The gist of the abnormal: Above-chance medical decision making in the blink of an eye
Very fast extraction of global structural and statistical regularities allows us to access the “gist”—the basic meaning—of real-world images in as little as 20 ms. Gist processing is central to efficient assessment and orienting in complex environments. This ability is probably based on our extensive experience with the regularities of the natural world. If that is so, would experts develop an ability to extract the gist from the artificial stimuli (e.g., medical images) with which they have extensive visual experience? Anecdotally, experts report some ability to categorize images as normal or abnormal before actually finding an abnormality. We tested the reality of this perception in two expert populations: radiologists and cytologists. Observers viewed brief (250- to 2,000-ms) presentations of medical images. The presence of abnormality was randomized across trials. The task was to rate the abnormality of an image on a 0–100 analog scale and then to attempt to localize that abnormality on a subsequent screen showing only the outline of the image. Both groups of experts had above-chance performance for detecting subtle abnormalities at all stimulus durations (cytologists d' ≈ 1.2 and radiologists d' ≈ 1), whereas the nonexpert control groups did not differ from chance (d' ≈ 0.23, d' ≈ 0.25). Furthermore, the experts’ ability to localize these abnormalities was at chance levels, suggesting that categorization was based on a global signal, and not on fortuitous attention to a localized target. It is possible that this global signal could be exploited to improve clinical performance.
KeywordsVisual awareness Human visual perception Visual categorization Expertise
Our visual world is very rich and complex, providing us with more information than our visual system can handle. Nevertheless, in spite of the limitations of visual processing, we are still able to perceive significant information about a scene after a fraction of a second’s exposure to it. An exposure on the order of 100 ms enables us to assess the general meaning or “gist” of a completely novel scene (Intraub, 1981; Potter & Faulconer, 1975). Likewise, a 20-ms masked exposure is enough to categorize the basic (e.g., lake vs. forest) or superordinate (e.g., natural vs. urban) level of a scene with above-chance accuracy (Greene & Oliva, 2009; Joubert, Rousselet, Fize, & Fabre-Thorpe, 2007).

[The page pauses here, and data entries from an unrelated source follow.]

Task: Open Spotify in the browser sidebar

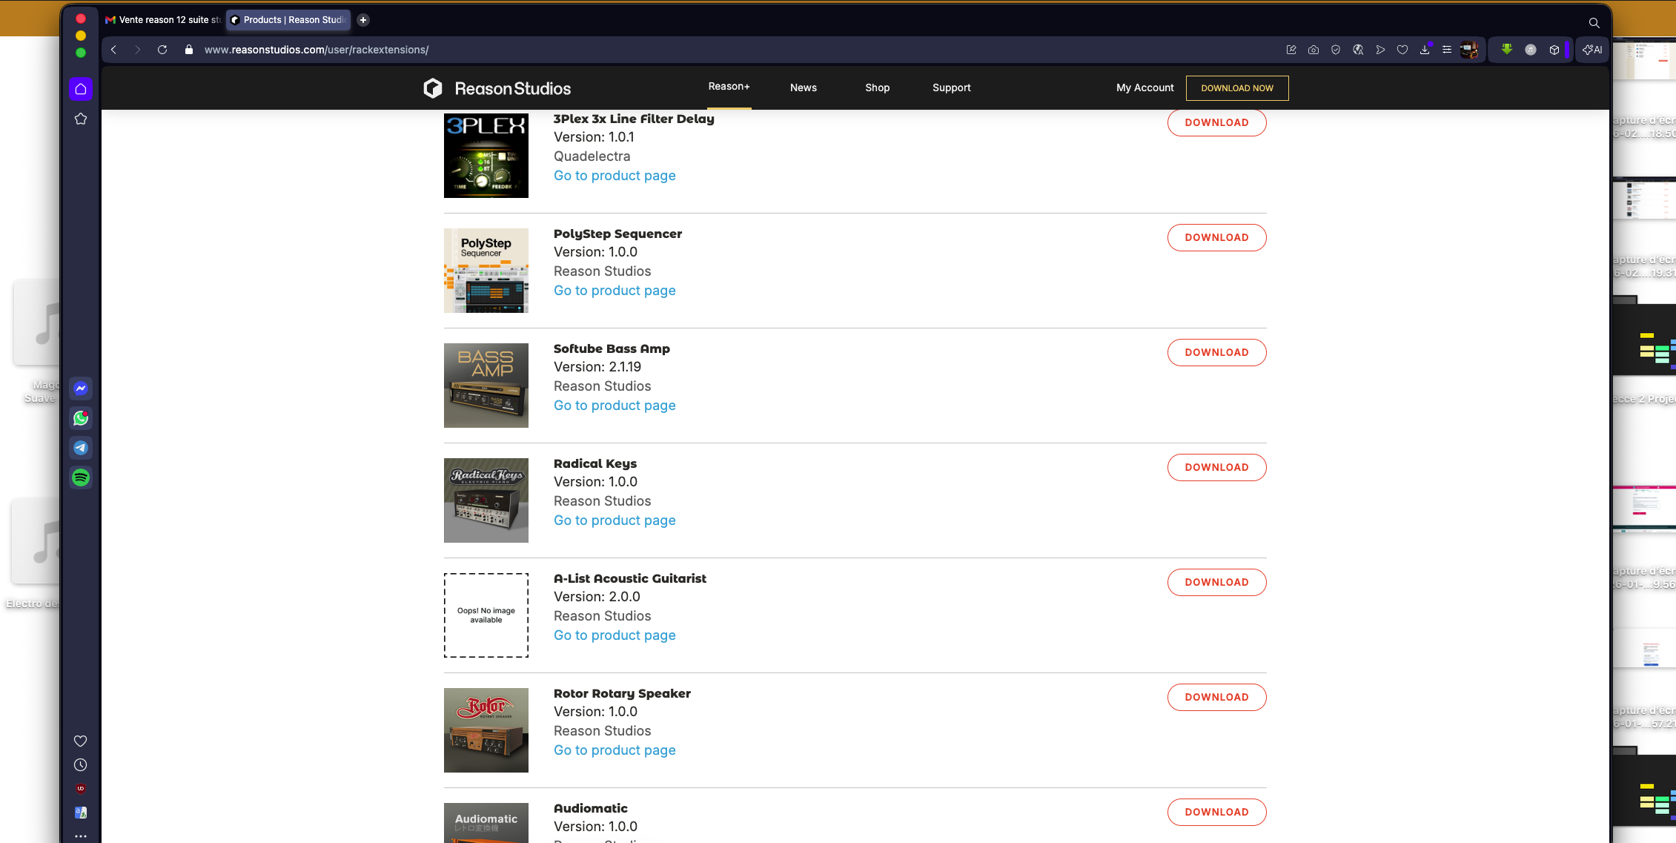Action: pyautogui.click(x=81, y=477)
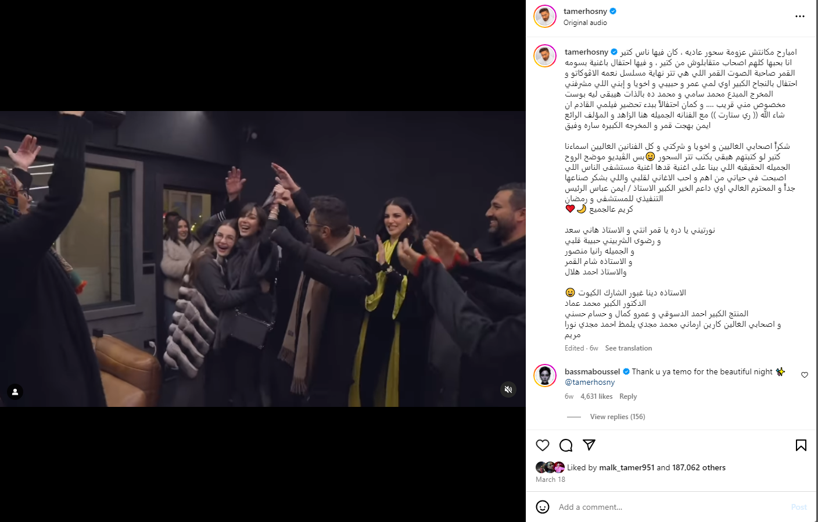
Task: Like bassmaboussel's comment with small heart
Action: [x=805, y=375]
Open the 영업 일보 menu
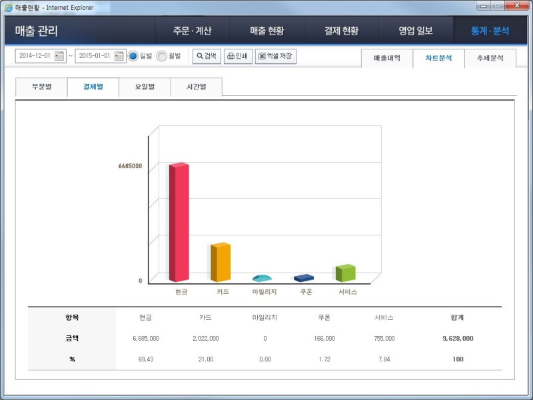533x400 pixels. [x=416, y=31]
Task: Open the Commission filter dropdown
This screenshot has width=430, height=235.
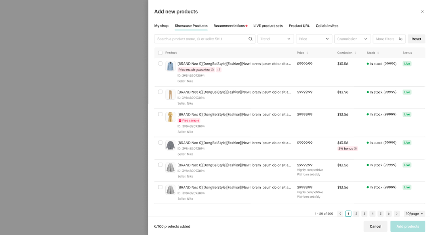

If primed with a category (e.g., animal), observers are above chance at the detection of large objects (Thorpe, Fize, & Marlot, 1996; VanRullen & Thorpe, 2001), even when focused attention is occupied with another foveal task (Li, VanRullen, Koch, & Perona, 2002). In fact, observers are capable of rapidly extracting information about multiple categories, even if they do not know the target category (animal, beach, mountain, etc.) in advance (Evans, Horowitz, & Wolfe, 2011). These abilities appear to be based on the interpretation of global properties and image statistics from our experience with the regularities in the natural world (Evans et al., 2011; Wolfe, Võ, Evans, & Greene, 2011).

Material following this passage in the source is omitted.